Hydrology and Earth System Sciences (Aug 2019)
Modeling the high-resolution dynamic exposure to flooding in a city region
Abstract
Urban flooding exposure is generally investigated with the assumption of stationary disasters and disaster-hit bodies during an event, and thus it cannot satisfy the increasingly elaborate modeling and management of urban floods. In this study, a comprehensive method was proposed to simulate dynamic exposure to urban flooding considering residents' travel behavior. First, a flood simulation was conducted using the LISFLOOD-FP model to predict the spatiotemporal distribution of flooding. Second, an agent-based model was used to simulate residents' movements during the urban flooding period. Finally, to study the evolution and patterns of urban flooding exposure, the exposure of population, roads, and buildings to urban flooding was simulated using Lishui, China, as a case study.

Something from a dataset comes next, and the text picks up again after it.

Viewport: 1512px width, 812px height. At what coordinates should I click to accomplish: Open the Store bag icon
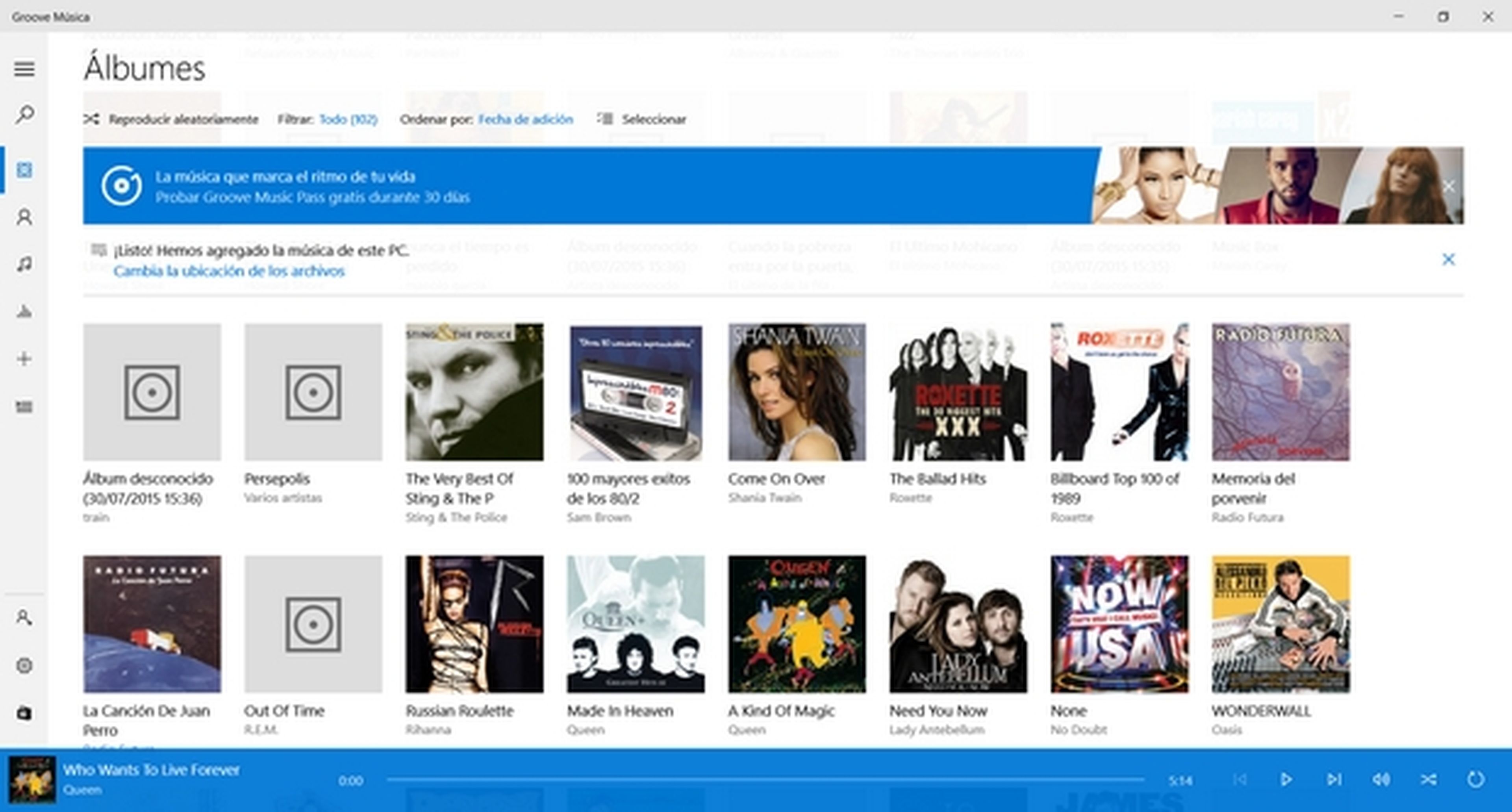(24, 713)
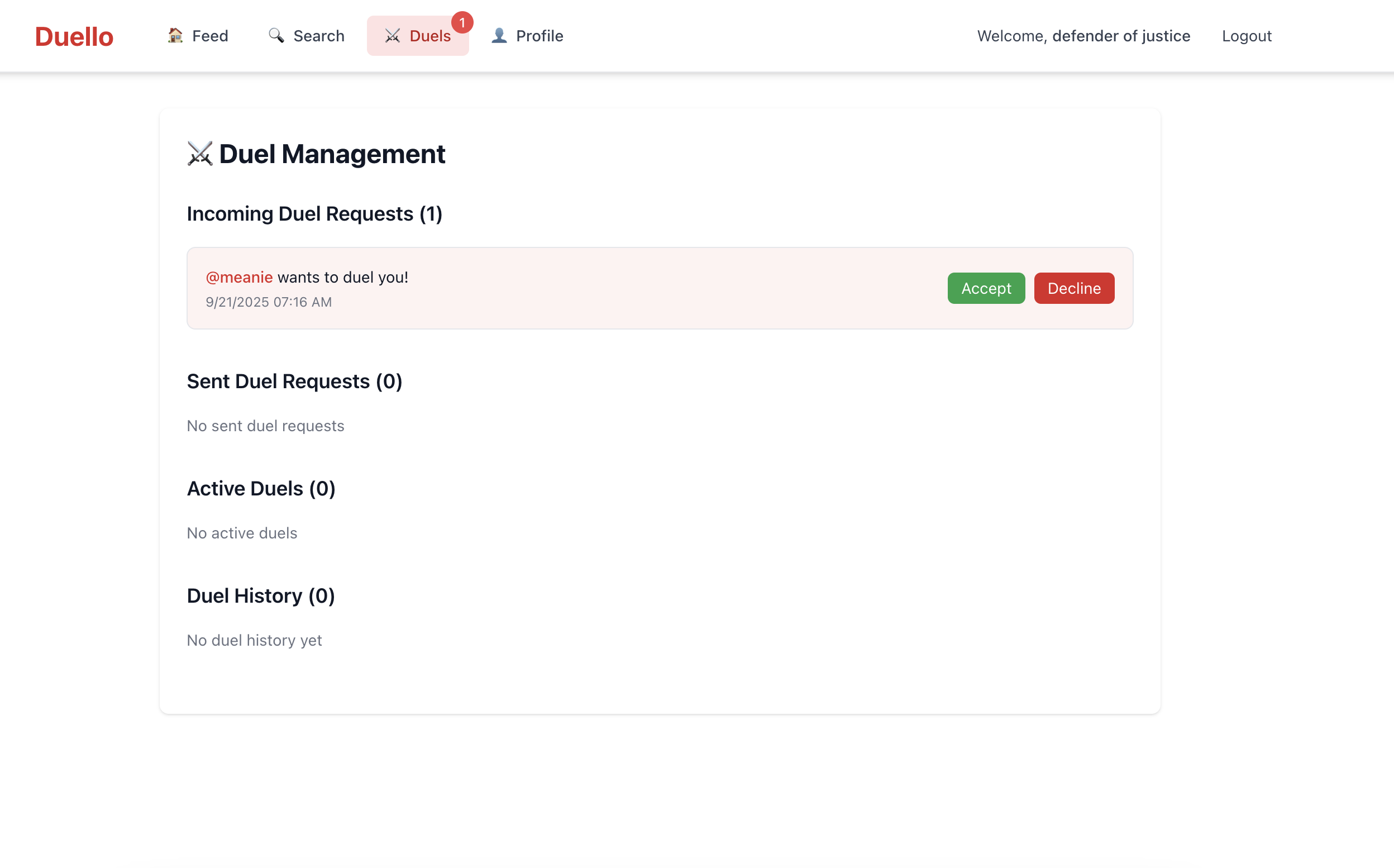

The results showed that water depth was the major factor affecting total urban exposure in Lishui. Urban exposure to fluvial flooding was concentrated along the river, while exposure to pluvial flooding was dispersed throughout the area (independent from the river). Additionally, the population distribution on weekends was more variable than on weekdays and was more sensitive to floods. In addition, residents' response behavior (based on their subjective consciousness) may result in increased overall exposure. This study presents the first fully formulated method for dynamic urban flood exposure simulation at a high spatiotemporal resolution. The quantitative results of this study can provide fundamental information for urban flood disaster vulnerability assessment, socioeconomic loss assessment, urban disaster risk management, and emergency response plan establishment.